MAORY is a new adaptive optics module for the Extremely Large Telescope (ELT) based on Multi-Conjugate Adaptive Optics (MCAO) — designed to help compensate for distortions caused by turbulence in the Earth’s atmosphere. MAORY is designed to work with the imaging camera MICADO and with a second future instrument. MICADO needs stable and sharp images across a large field of view in the near-infrared (wavelengths from 0.8–2.4µm) in order to allow scientists to make very precise measurements of the positions, brightness, and motions of stars. The adaptive optics provided by MAORY and the telescope helps it to achieve this.

MAORY will use at least two deformable mirrors (including the deformable mirror in the telescope) designed to correct for different layers of turbulence high above the telescope.

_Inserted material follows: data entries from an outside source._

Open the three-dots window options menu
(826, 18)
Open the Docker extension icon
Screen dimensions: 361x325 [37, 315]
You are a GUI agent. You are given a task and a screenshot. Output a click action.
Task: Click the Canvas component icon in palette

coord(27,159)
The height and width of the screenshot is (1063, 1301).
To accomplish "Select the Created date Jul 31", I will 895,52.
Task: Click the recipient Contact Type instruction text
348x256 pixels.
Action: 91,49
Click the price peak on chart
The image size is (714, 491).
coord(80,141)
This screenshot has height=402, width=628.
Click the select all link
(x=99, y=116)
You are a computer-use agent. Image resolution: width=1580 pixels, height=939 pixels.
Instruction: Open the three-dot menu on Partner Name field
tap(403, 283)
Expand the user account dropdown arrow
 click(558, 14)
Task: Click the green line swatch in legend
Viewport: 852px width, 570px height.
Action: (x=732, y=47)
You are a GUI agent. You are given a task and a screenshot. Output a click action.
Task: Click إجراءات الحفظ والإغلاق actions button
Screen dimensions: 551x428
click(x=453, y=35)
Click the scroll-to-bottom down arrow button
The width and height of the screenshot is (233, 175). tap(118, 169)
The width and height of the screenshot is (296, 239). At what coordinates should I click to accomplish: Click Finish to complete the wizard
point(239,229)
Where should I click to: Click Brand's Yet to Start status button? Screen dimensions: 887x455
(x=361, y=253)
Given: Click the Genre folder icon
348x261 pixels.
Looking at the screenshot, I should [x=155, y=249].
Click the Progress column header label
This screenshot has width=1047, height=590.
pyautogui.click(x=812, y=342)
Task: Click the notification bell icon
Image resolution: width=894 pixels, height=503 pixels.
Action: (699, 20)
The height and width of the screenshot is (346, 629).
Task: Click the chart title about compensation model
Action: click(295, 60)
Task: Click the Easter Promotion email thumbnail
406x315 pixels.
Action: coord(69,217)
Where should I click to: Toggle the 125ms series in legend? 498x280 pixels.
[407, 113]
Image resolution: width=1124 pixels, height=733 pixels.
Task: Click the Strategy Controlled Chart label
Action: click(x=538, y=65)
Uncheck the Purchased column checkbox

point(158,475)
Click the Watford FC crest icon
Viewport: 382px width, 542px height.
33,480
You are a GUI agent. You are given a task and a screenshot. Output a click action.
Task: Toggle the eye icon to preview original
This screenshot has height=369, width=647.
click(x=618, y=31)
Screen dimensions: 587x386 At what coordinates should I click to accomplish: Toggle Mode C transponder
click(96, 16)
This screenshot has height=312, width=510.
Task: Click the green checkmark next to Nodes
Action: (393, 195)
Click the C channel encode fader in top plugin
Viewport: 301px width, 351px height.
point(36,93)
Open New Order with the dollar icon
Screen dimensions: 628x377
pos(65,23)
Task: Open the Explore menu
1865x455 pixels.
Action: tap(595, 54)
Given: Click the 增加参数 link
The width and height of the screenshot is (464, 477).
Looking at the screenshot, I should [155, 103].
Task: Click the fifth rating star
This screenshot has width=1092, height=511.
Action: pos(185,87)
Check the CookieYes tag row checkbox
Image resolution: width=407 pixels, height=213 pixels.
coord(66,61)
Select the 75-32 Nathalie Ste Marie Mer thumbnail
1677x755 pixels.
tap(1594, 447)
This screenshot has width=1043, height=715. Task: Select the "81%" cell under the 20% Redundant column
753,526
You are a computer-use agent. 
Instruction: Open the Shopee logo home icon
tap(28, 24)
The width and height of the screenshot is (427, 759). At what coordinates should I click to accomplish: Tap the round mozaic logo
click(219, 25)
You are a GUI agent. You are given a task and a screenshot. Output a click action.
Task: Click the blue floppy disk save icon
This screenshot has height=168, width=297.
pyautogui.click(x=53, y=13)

It measures the light from a configuration of six sodium laser guide stars, arranged in a circle on the sky, to obtain a kind of three-dimensional mapping of the turbulence. The laser guide stars are projected from around the circumference of the telescope’s primary mirror. This technique was successfully demonstrated on-sky by the Multi conjugate Adaptive optics Demonstrator (MAD) on the Very Large Telescope.

Artist's impression of the location of the instruments. On the right MAORY is shown above MICADO on the Nasmyth platform of the ELT. METIS is shown to the left. Credit: NOVA/METIS/MAORY/MICADO/HARMONI


The authoritative technical specifications as offered for astronomical observations are available from the Science Operation page.

Site: Cerro Armazones
Telescope: Extremely Large Telescope
Focus: Nasmyth
Type: Adaptive optics module
Wavelength coverage: 0.8–2.4 μm
Spatial resolution: N/A
Spectral resolution: N/A
First light date: 2025
Images taken with the instrument: Link
Images of the instrument: Link
Press Releases with the instrument: Link
Science goals: Adaptive Optics


Istituto Nazionale di Astrofisica (INAF)

Institut de Planétologie et d'Astrophysique de Grenoble (IPAG)

European Southern Observatory (ESO)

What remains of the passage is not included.